La Sellerie, the Aurillac Museum is reopening to the public with a solo-exhibition of new works by Daniel Gustav Cramer. Since the beginning of his career, the artistic practice of Cramer is divided between photography, short texts, video works and sculpture, leading to both exhibitions and publication of books. His photographic oeuvre uses landscape as a starting point – a dark forest, a mountain lake, the ocean – but gradually reveals its true meaning behind the obvious image. The narrative dimension is undoubtedly essential: each image on its own is a fragment like a micro-story. Nothing is explicit and the stories are really only complete when the viewer assembles the individual pieces in his mind.

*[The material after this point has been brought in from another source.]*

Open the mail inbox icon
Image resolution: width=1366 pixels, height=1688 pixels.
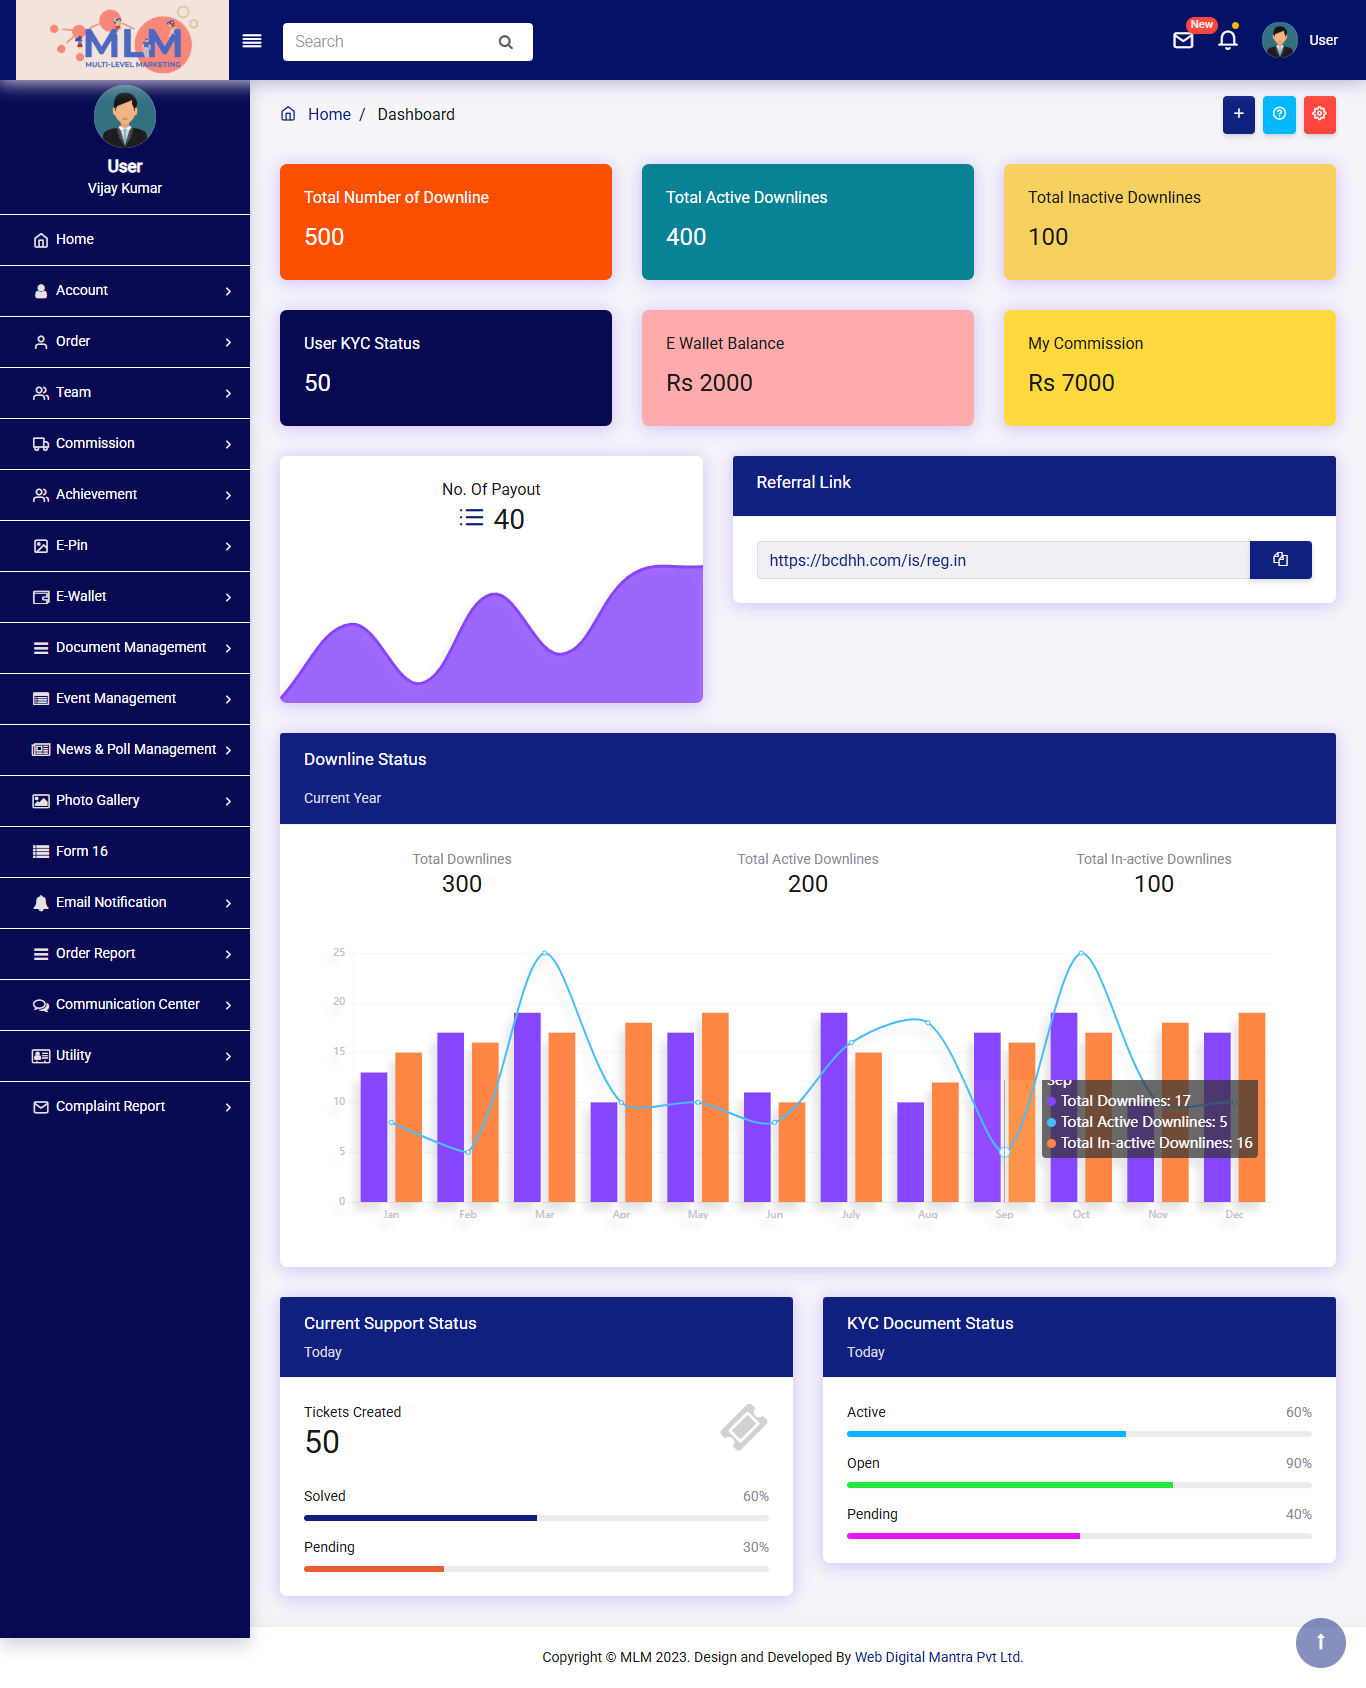[1183, 41]
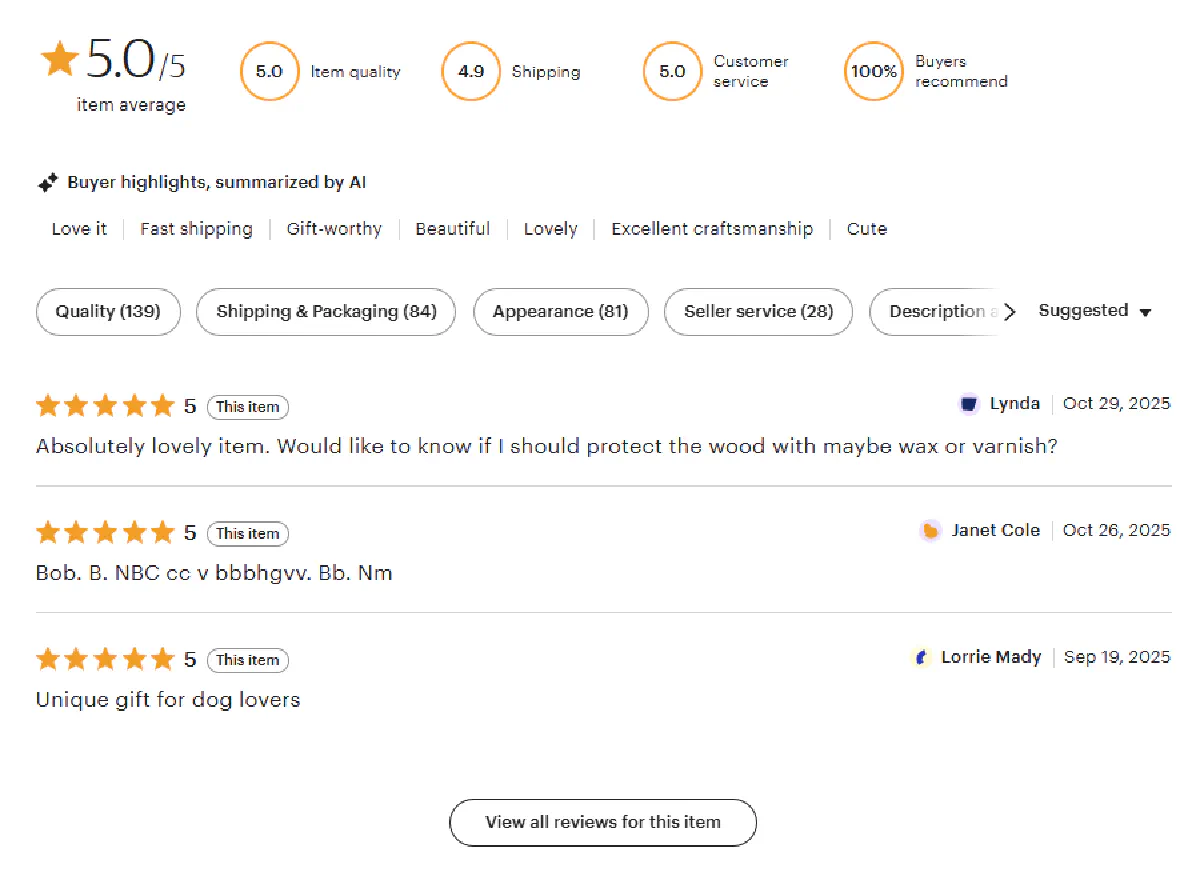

Particularly representative is Cramer`s Tales series, initiated in 2000, which shows sequences of photographs organized in diptychs, triptychs or more consequent groups of images. Each time, a landscape is photographed from afar, with a small element punctuating the scene. From one image to the next, this element moves or changes, thus constituting the core of a narrative: a tire that rolls in the desert and moves towards the foreground, a boat that runs on water until it disappears from the frame, people walking on a footbridge by the sea, an elderly woman thinking at her window. These scenes open to interpretation have also been the subject of publications, each of these short stories can lead to a book with an assertive formal sobriety, containing only a sequence of images, without text.
For his exhibition in Aurillac, Daniel Gustav Cramer shows a text work (Unterfeldhaus, Germany, June 17, 1983, 2010), as well as a new installation of 21 prints. The story takes place in Japan and is composed of a mountain river, a pebble beach and some rocks. Teenagers appear while they are playing with water guns along a river. A light mist floats over the water, tinted in the golden dusk. Then the fog intensifies, until it gradually covers up the river and teenagers. One does not know how much time may have elapsed between the first and last shot. At first glance, nothing really seems to happen, nothing spectacular in any case, but the impact of the changes in the landscape, imperceptible at first, become more pronounced as one contemplates the images.